Alle Jahre wieder im Theater: Weihnachtsmärchen für Kinder

Alle Jahre wieder im Theater: Weihnachtsmärchen für Kinder

Jedes Jahr vor Weihnachten stellen sich die Bühnen ihrem kritischsten Publikum: den Kindern.

Krefeld. Sie kommen so zuverlässig wie Lebkuchen, Lichterketten und „Last Christmas“ im Radio: Nahezu jedes Theater in Deutschland bietet seinen Zuschauern in der Adventszeit ein Weihnachtsmärchen an. In den meisten Städten sind die Stücke Selbstläufer und fast durchweg ausverkauft: Dutzende Vorstellungen mit einer am Ende fünfstelligen Besucherzahl sind keine Seltenheit.

Die Produktionen, die auf Klassiker zurückgreifen oder aktuelle Kinderbuch-Bestseller in bühnengerechte Form gießen, befriedigen die adventliche Sehnsucht nach Freude und Harmonie. „Sie bieten Unterhaltung, Erbauung, Genuss und Glück, ein pralles, sinnliches Erlebnis“, sagt Michael Grosse, Intendant des Gemeinschaftstheaters Krefeld-Mönchengladbach.

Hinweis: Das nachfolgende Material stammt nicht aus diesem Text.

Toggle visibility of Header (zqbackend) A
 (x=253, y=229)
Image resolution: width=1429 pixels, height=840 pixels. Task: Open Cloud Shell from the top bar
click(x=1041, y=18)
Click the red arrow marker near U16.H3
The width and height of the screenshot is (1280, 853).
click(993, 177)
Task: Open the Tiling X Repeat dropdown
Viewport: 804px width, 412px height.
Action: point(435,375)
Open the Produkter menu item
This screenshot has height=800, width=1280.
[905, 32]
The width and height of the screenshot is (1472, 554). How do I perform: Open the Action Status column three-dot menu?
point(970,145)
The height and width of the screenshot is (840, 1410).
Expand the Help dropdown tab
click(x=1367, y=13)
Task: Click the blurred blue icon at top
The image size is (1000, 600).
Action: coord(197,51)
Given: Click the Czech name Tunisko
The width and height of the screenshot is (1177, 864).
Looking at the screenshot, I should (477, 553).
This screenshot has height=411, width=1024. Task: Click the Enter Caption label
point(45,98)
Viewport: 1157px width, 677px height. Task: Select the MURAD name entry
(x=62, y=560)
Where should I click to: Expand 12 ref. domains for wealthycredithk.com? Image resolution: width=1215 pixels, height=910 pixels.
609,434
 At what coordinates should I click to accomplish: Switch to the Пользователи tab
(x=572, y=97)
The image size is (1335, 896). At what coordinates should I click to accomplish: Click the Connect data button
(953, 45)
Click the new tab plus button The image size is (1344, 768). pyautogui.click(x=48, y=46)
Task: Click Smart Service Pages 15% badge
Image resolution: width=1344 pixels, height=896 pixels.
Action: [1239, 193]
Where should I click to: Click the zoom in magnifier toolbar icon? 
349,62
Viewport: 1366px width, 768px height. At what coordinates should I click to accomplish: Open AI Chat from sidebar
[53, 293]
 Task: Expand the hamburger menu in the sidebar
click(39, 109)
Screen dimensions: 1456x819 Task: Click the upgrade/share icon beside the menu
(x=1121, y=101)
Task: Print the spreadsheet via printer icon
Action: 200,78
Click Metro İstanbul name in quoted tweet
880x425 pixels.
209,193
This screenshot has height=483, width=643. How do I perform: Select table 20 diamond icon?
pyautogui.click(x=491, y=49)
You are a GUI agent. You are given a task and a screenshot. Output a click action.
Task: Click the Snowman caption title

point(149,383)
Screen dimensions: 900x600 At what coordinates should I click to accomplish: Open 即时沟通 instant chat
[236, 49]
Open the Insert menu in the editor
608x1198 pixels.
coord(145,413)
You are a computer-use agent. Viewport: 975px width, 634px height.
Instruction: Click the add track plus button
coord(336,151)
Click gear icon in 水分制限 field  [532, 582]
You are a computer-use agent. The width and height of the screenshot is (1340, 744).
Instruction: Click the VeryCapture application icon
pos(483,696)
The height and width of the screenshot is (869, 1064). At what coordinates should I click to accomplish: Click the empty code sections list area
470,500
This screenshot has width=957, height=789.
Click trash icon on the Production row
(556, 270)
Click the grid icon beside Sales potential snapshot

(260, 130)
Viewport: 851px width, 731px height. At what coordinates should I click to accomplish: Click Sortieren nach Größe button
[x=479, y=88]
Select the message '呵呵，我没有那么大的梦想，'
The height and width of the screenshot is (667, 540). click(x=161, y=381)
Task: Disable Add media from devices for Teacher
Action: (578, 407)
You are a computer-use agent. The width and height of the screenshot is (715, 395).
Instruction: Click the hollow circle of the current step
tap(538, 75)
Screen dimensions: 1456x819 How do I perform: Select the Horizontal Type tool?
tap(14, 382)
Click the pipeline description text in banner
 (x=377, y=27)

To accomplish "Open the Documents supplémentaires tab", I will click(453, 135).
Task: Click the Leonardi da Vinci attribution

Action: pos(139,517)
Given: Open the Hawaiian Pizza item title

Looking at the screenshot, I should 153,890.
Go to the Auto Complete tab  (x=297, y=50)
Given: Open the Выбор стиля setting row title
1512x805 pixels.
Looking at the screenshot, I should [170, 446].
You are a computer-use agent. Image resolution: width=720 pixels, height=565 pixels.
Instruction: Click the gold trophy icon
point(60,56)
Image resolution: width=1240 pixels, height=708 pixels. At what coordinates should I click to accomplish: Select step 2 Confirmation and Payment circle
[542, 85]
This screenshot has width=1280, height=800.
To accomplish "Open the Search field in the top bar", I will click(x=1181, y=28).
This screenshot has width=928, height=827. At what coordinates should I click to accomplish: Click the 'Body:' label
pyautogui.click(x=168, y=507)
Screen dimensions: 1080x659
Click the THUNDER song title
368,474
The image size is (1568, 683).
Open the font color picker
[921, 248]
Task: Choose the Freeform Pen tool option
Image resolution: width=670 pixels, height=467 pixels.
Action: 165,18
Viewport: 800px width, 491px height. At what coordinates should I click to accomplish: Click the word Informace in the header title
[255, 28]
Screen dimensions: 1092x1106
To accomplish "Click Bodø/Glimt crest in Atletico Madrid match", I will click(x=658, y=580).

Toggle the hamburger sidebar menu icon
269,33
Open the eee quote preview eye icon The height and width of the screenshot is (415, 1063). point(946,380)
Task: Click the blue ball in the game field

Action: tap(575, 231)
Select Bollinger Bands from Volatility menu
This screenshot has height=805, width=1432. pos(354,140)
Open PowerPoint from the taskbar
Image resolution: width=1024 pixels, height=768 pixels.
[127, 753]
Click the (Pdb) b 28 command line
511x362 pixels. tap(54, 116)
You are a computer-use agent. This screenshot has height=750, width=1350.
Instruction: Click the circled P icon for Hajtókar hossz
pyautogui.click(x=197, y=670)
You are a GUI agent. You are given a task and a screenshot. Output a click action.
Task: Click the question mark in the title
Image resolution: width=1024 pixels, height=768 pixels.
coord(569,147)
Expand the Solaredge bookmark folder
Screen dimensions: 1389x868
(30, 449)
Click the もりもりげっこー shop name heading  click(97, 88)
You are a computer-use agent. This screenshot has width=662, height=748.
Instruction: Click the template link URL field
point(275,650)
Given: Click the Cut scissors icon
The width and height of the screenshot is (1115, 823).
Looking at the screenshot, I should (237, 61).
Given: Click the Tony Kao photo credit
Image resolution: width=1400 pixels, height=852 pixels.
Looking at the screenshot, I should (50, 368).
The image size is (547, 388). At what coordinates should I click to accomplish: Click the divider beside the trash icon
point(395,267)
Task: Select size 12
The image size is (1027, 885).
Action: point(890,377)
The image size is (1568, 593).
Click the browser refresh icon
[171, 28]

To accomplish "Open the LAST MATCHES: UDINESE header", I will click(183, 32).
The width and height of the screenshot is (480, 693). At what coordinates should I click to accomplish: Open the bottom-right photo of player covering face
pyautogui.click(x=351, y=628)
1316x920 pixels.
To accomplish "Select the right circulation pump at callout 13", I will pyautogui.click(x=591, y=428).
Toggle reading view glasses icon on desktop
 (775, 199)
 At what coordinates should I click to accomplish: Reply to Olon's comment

Indem sie romantisieren und eine Flucht vom Alltag ermöglichen, unterscheiden sich Weihnachtsstücke vom sonst oft engagierten Jugendtheater. Dort geht es eher darum, aktuelle Probleme zu thematisieren und Sozialkompetenz zu schulen — Futter für „die autonomen Theaterbesucher von morgen“, wie Grosse sagt.

Das Weihnachtsmärchen als singuläres Familien-Event hingegen leistet in dieser Hinsicht einen eher bescheidenen Beitrag: „Es eignet sich nur bedingt als Einstiegsdroge“, sagt der Intendant. Was die Bedeutung keineswegs schmälert. „Es hat für ein Theater einen sehr hohen Stellenwert“, sagt Grosse. „Man hat pro Jahr schließlich nur einen Schuss — und der muss sitzen.“

Was passiert, wenn man mal daneben liegt, musste Grosse in der vergangenen Spielzeit in Krefeld erfahren. „Die Bremer Stadtmusikanten“ fielen bei der Kritik und Teilen des Publikums durch, sie wanderten trotz hoher Produktionskosten gar nicht erst ins zweite Haus nach Gladbach. „Es fehlte an Poesie“, sagt Grosse selbstkritisch. „Die emotionale Ebene war unterbelichtet.“

In diesem Jahr verantwortet der Intendant jedoch zwei Volltreffer: Sowohl „Ronja Räubertochter“ in Gladbach als auch die Kinderoper „Die kleine Seejungfrau Rusalka“ in Krefeld werden es wohl bis Weihnachten auf mehr als 10 000 Besucher bringen. Beide regen die Fantasie an und verleiten zum Träumen — und erfüllen somit die Erwartungen, die eine Familie an ein Erlebnis im Theater knüpft.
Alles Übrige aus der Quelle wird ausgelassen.